Pendant longtemps, le médicament de rue a été toléré comme un « mal nécessaire ». Mais depuis 2016, le régime du Président Patrice Talon a brisé ce contrat social mortel. En exposant l’ampleur du trafic, l’État ne se contente plus de réprimer : il met la population face à ses responsabilités.
Par la voix du Conseil de surveillance du sous-secteur pharmaceutique (Cs-Ssp), le gouvernement a dressé le bilan de ses missions de l’année dernière en ce début d’année 2026. Au-delà des chiffres, c’est une véritable opération de vérité publique qui s’opère sous nos yeux. Il convient de saluer ici le mérite d’un exécutif qui a su révéler aux Béninois la face cachée d’un iceberg qui, pendant des décennies, a menacé la santé des populations dans une indifférence presque totale. En effet, pendant longtemps, le médicament de rue a été toléré comme un mal nécessaire ou une solution de proximité pour les plus démunis. Mais sous l’impulsion déterminée du Président Patrice Talon, ce contrat social mortel a été brisé par une volonté politique rare en exposant l’ampleur du trafic.
Plus de 250 tonnes de produits saisies en 2025
L’un des piliers de cette lutte exemplaire est de déconstruire définitivement le mythe du médicament moins cher, une illusion que le volume massif des saisies vient confirmer. Plus de 250 tonnes de produits saisies en 2025. L’analyse des autorités est implacable puisque le bas prix payé sur un étal de marché n’est qu’une illusion financière dévastatrice. La face cachée de cette économie de façade se traduit par des coûts indirects exorbitants que les familles découvrent souvent trop tard. On parle ici de frais de dialyse pour insuffisance rénale, de traitements d’urgence pour intoxications graves ou, dans les cas les plus tragiques, de deuils prématurés. En assainissant donc le secteur avec une main de fer, le gouvernement garantit l’efficacité du traitement et protège le portefeuille des ménages sur le long terme. Le médicament licite doit désormais être perçu comme un investissement pour la vie, tandis que le faux reste une dépense à fonds perdu qui mène irrémédiablement au cimetière.
La sensibilisation, indispensable complément des saisies records
Le gouvernement a eu le mérite historique de montrer que le vendeur du quartier n’est que le dernier maillon de réseaux criminels internationaux aux ramifications complexes.
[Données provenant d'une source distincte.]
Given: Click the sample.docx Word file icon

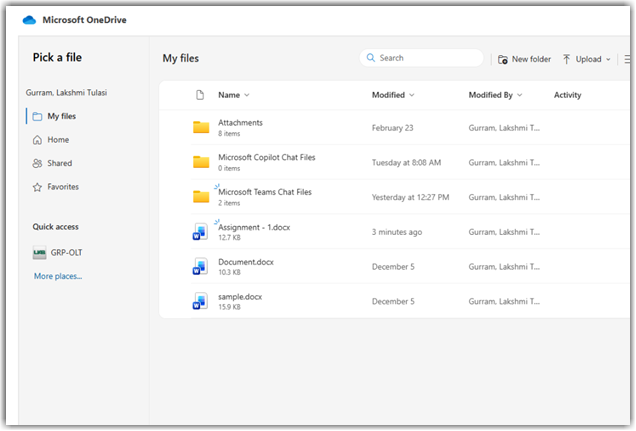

En exposant ces mécanismes sombres, le pouvoir public transforme l’ignorance collective en une vigilance nécessaire. Cependant, la répression seule, aussi efficace soit-elle, ne pourra suffire à éradiquer totalement ce fléau si elle n’est pas relayée par une offensive dans la sensibilisation.
Le succès des années à venir dépendra de la capacité de l’État à désarmer psychologiquement l’acheteur final. Il faut désormais passer de la simple peur du gendarme à une conscience profonde et intime du danger encouru à chaque pilule avalée hors circuit. La sensibilisation doit devenir le fer de lance de cette seconde phase de la réforme. Elle doit marteler qu’une molécule exposée au soleil ou mal conservée perd ses propriétés curatives pour devenir un poison, même si l’emballage semble authentique. Chaque Béninois doit devenir le premier inspecteur de sa propre santé en refusant systématiquement de s’approvisionner hors des pharmacies autorisées.
En effet, en révélant avec courage la face cachée de l’iceberg, le Président Patrice Talon a imposé une vérité nécessaire pour la survie de la Nation béninoise. Mais pour que cet iceberg fonde définitivement, le bâton de la loi doit impérativement être soutenu par le flambeau d’une sensibilisation permanente et de proximité. La lutte contre les faux médicaments n’est plus une simple opération de police, c’est l’acte de naissance d’un nouveau contrat de confiance où chaque citoyen, éclairé par l’action gouvernementale, choisit la sécurité de la science plutôt que le miroir aux alouettes de la rue. L’éducation au risque doit entrer dans les foyers, les églises, les mosquées et les écoles. Comme l’indique le Cs-Ssp, le combat sera gagné quand le client refusera de lui-même de s’approvisionner hors des pharmacies. En réalité, une boîte de faux antipaludéens à 500 F Cfa peut conduire à une hospitalisation de 500 000 F Cfa.